News

Safeguards in NSW: Protecting the Rights of People Receiving Support from CMOs

In NSW, community managed organisations provide a diversity of supports for people living with mental health conditions. Amid growing understanding that people can live well in the community with the right supports, government policy is focused on increasing community service options.

MHCC has funding from the Ministry of Health to study the monitoring of mental health community managed services in the context of significant reforms occurring in the sector. The study will establish ways for services to access quality and safeguarding mechanisms to ensure people are not exposed to accountability gaps.

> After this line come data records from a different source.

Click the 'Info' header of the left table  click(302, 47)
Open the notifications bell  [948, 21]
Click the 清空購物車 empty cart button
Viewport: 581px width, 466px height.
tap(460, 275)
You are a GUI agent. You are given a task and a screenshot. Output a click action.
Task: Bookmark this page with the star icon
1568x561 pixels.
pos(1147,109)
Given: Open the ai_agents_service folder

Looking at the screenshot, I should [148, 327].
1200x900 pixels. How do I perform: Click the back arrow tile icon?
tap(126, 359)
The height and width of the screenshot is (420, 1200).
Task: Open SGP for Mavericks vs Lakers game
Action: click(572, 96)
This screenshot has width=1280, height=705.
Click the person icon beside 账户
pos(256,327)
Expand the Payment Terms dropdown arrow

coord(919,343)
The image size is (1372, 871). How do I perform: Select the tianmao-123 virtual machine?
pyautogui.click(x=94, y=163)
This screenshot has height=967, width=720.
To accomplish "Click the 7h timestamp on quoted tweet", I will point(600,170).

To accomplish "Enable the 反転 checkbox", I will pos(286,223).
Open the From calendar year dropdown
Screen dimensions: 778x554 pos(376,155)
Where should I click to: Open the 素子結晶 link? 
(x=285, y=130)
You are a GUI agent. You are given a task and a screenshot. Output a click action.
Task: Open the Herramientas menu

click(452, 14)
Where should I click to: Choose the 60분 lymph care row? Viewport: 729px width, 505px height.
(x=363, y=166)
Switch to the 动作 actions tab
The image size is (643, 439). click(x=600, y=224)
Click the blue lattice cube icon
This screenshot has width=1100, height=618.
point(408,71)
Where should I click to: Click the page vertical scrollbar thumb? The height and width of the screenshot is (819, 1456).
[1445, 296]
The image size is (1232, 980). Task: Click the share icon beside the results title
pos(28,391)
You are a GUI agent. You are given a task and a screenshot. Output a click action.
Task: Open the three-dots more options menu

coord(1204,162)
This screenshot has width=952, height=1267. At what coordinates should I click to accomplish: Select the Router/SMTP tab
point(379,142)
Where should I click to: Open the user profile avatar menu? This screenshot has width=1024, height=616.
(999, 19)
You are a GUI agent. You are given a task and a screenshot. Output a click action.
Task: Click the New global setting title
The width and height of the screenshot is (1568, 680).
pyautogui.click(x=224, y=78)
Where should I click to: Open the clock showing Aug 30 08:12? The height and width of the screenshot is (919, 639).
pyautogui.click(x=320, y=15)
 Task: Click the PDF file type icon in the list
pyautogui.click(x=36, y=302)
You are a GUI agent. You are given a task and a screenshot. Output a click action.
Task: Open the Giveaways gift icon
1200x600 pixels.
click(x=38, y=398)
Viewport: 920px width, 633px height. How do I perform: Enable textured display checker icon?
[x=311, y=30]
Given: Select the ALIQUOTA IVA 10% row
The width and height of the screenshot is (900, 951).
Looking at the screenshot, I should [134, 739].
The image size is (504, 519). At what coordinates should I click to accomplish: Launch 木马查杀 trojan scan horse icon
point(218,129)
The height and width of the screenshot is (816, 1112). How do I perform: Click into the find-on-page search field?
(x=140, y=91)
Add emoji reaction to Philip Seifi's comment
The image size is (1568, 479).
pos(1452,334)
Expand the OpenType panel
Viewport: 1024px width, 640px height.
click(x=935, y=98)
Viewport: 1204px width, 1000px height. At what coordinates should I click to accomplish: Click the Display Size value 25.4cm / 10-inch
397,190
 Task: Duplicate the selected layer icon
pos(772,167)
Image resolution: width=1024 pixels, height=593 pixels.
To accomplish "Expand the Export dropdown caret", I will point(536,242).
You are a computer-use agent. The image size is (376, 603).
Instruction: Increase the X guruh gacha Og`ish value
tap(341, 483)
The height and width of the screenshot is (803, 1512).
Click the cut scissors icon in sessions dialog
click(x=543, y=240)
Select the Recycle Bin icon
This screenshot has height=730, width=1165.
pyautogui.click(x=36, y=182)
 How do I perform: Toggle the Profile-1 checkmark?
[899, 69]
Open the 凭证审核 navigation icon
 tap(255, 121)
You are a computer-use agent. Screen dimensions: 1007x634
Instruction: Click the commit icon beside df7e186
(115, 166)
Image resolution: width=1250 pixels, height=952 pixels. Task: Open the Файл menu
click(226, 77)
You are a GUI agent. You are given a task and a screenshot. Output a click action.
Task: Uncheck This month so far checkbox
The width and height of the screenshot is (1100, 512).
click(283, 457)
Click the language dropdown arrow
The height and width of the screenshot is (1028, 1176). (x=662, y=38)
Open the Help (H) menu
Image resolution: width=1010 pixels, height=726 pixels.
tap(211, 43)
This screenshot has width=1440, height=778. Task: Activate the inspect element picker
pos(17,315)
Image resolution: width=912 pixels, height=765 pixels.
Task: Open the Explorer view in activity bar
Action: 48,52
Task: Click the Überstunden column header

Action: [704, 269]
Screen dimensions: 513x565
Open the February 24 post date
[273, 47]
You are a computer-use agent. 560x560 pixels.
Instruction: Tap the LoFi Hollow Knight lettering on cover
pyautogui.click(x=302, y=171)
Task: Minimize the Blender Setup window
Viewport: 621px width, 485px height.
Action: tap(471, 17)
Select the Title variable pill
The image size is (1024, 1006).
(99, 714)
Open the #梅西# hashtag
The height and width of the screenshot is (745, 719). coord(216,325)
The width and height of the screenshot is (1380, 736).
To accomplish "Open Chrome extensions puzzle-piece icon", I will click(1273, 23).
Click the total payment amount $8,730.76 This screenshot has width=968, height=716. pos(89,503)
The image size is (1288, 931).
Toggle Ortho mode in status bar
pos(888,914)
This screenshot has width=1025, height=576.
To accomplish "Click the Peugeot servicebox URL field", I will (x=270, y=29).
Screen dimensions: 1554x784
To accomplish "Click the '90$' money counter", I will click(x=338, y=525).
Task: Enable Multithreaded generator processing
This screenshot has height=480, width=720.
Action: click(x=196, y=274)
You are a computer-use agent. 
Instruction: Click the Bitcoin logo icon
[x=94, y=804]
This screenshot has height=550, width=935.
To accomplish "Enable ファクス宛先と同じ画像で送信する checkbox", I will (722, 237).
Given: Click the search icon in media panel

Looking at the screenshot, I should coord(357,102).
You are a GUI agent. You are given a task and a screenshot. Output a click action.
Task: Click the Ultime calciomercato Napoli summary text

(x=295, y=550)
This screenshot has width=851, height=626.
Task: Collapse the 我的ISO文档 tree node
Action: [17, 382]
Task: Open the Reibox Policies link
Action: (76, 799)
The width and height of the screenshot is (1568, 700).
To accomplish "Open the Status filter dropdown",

In addition to a review of existing mechanisms and employment screening, MHCC will consider whether there is a need for monitoring and safeguard mechanisms for mental health CMOs in NSW, in the context of the NDIS Quality and Safeguards Commission, and will investigate the interface between agencies and workforces operating in the same space.

We will consult widely to ascertain whether additional monitoring and complaints measures are required for organisations outside the responsibility of the Quality and Safeguards Commission.

Ensuring services are monitored for safety and quality is increasingly important with implementation of the NDIS, the commissioning of community services through PHNs and increasing investment by NSW Health in programs managed by community providers. Currently the majority of mental health CMOs monitor safety and quality through service accreditation processes and other quality improvement processes.

From July, community mental health services that provide psychosocial supports through the NDIS will have their services regulated by the newly established NDIS Quality and Safeguards Commission (the Commission). The Commission is a new body to regulate the NDIS market and resolve complaints. It replaces quality and safeguards arrangements that now operate in each state and territory.

The Commission will bring benefits by ensuring nationally consistent supports and by empowering NDIS participants to exercise choice and control. The Commission will be responsible for education and capacity building, as well as exercising ‘preventative and corrective’ powers.

All NDIS providers, registered or not, must comply with relevant Commonwealth, state and territory laws, the NDIS code of conduct, and the NDIS complaints resolution process. All providers wishing to become registered will be required to participate in a verification or certification process.

In this new environment there are a number of aspects that are unclear. There appears to be a gap in monitoring and safeguarding mechanisms for people accessing community managed mental health psychosocial support services that sit outside of the NDIS, or that are represented by, for example, Tier 2 NDIS block funded programs. It is therefore timely to consider mechanisms for Ministry of Health funded community programs/providers in NSW.